Pretraining Language Models with Human Preferences
The project, "Pretraining Language Models with Human Preferences," focuses on enhancing the pretraining of language models using human feedback. The project is built upon Hugging Face Transformers' Trainer
and incorporates various pretraining objectives that incorporate human preferences. This approach aims to ensure that language models generate text that aligns better with human expectations and values.
Overview of the Approach
Language models typically require large datasets to learn semantic and syntactic patterns. However, they may not always align with human preferences, such as non-offensiveness. The project addresses this issue by using human feedback to guide the training of language models.
Core Components
Human Feedback Objectives
This project implements five distinct objectives for pretraining with human feedback (PHF). These objectives use a scoring system that assigns rewards based on human preferences to different text pieces. This scoring is done using apo.scorers.Scorer
, which helps determine the alignment of generated text with human values.
Codebase and Structure
The codebase relies heavily on the Hugging Face ecosystem and wandb
for monitoring. It is designed modularly with various components responsible for evaluating or scoring text, managing datasets, and implementing loss functions.
Training and Evaluation
Training scripts are configured using YAML files specifying tasks and methods, allowing for replicable, experiment-driven training. For instance, a script to evaluate a language model on a toxicity task can be run with specific configuration paths. One can even override standard training parameters directly from the command line, providing flexibility in training setups.
Tasks Addressed
- Toxicity: Evaluates the likelihood of text to be offensive, using the
DetoxifyToxicityScorer
. - Personally Identifiable Information (PII): Gauges text for its content of personal data using
PIIScorer
. - Code Standards (PEP8): Checks for adherence to Python's PEP8 coding standards with
PEP8Scorer
.
Pretraining Objectives
The project explores several objectives:
- Maximum Likelihood Estimation (MLE): A basic form of pretraining using standard cross-entropy loss.
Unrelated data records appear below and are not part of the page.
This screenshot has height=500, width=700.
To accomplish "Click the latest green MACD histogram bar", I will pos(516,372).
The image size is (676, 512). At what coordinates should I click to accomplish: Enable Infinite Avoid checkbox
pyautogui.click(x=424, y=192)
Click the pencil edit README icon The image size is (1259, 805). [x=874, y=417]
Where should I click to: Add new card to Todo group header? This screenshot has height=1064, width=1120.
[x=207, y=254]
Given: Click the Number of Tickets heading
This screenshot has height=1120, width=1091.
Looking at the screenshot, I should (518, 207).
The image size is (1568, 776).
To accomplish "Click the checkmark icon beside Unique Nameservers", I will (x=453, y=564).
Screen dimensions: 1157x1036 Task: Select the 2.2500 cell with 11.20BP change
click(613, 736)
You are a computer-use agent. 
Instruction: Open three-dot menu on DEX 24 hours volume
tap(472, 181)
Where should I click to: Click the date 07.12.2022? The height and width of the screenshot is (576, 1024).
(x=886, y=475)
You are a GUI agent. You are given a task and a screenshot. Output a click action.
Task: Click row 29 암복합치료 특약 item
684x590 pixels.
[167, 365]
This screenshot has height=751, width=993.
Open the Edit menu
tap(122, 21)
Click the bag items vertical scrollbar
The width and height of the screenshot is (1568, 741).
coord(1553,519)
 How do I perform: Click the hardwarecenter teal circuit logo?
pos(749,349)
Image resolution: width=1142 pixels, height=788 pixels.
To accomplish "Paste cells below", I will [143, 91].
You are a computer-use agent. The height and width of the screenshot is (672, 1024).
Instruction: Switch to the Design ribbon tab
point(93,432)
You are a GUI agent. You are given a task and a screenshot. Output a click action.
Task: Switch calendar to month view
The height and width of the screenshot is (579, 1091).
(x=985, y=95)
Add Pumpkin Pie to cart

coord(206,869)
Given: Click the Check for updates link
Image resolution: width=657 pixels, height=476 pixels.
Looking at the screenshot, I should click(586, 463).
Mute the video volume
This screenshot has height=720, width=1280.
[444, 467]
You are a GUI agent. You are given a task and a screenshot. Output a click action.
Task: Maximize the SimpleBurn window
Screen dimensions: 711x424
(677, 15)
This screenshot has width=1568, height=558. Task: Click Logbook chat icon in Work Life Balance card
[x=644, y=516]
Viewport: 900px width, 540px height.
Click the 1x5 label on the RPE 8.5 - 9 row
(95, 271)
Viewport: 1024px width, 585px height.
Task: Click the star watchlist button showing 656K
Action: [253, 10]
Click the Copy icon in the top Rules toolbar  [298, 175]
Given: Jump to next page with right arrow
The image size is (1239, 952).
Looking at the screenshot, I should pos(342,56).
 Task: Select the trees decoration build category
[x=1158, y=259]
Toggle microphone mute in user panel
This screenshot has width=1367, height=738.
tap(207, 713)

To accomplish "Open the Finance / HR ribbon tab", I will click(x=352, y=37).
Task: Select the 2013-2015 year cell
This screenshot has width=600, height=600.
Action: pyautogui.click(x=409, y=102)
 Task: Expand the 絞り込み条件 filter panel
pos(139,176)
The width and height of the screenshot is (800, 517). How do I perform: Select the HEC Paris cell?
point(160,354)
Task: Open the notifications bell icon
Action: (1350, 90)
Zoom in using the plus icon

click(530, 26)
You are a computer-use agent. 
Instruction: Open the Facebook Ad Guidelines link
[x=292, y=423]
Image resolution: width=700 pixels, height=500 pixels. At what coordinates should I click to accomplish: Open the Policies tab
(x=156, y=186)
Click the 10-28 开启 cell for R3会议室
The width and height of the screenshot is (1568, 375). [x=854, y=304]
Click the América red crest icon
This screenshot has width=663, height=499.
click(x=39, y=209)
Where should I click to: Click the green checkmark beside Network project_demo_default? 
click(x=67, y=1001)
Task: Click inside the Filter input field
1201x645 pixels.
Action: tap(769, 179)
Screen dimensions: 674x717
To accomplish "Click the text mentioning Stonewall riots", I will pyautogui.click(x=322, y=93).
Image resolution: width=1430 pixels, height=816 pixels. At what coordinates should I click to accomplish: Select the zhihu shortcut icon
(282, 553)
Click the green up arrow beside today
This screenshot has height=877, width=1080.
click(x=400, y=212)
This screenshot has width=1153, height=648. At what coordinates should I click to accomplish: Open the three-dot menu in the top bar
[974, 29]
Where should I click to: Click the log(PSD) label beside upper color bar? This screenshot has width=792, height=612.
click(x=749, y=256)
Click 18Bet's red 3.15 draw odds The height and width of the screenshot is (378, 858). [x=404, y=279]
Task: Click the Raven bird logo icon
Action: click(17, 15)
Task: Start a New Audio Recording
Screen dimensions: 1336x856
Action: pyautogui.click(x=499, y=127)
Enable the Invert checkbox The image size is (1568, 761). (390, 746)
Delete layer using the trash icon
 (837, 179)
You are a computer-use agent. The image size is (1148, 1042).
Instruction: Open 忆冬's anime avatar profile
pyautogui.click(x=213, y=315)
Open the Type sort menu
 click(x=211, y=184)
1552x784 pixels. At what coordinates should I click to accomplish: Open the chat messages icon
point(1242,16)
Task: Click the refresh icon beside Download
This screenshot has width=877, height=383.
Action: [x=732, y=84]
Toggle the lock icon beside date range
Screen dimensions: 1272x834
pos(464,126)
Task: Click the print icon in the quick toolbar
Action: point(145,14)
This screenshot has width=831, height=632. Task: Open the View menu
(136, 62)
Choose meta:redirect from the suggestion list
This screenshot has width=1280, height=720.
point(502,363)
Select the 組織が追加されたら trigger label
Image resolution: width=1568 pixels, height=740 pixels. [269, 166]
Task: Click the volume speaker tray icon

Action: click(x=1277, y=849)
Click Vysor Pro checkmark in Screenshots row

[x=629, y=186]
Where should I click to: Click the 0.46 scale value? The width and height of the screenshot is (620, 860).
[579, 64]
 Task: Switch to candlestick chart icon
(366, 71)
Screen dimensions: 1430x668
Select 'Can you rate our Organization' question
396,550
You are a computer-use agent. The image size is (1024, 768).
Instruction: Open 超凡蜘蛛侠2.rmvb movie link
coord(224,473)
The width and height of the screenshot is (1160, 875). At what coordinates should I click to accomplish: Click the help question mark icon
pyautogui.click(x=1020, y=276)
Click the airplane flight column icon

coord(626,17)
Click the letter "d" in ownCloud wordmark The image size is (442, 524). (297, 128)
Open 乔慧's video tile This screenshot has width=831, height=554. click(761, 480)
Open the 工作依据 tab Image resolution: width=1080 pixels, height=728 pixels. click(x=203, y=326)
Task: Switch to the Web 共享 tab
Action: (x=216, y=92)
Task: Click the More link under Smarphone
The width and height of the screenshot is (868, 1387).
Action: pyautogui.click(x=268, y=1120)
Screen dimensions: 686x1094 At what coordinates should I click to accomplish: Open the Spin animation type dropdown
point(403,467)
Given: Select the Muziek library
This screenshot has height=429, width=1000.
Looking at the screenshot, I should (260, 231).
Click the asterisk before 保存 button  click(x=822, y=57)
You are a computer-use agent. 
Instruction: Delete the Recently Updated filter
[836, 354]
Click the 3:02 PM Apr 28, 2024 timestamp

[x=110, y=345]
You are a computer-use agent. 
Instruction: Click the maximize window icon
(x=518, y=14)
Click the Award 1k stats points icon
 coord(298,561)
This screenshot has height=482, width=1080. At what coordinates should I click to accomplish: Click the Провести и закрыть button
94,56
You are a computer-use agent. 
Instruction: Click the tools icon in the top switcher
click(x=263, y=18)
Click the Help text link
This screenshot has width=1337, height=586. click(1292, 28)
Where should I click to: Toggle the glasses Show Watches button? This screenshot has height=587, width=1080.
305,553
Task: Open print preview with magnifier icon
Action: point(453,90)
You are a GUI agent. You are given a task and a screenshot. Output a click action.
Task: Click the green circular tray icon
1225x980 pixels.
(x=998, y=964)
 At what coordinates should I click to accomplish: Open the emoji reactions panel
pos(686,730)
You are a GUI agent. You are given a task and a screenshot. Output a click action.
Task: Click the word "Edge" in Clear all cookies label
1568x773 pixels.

- Filtering, Conditional Training, Unlikelihood, and others: These methods help refine the model’s behavior by adjusting training inputs based on specific human feedback criteria.
Pretrained Models
Various pre-trained models for each objective and task combination are hosted on the Hugging Face Hub. These models have been trained with different objectives, such as MLE, Filtering, and Unlikelihood, to address tasks like toxicity detection, PII management, and PEP8 adherence in code.
Metrics and Evaluation
Evaluation involves generating text samples and scoring them for alignment with human preferences, calculating metrics to inform model refinement. The KL divergence of the model distribution from a reference model like GPT-3 is also estimated to measure how closely it matches human expectations.
Future Implications
This approach has the potential to improve language models significantly, ensuring they meet human ethical and societal standards more reliably. By training AI models that respect human preferences, the technology advances towards being safer and more inclusive in real-world applications.
With its structured approach and clear objectives, this project provides a fascinating glimpse into how human input can significantly enhance machine learning outcomes, encouraging further exploration and development in this field.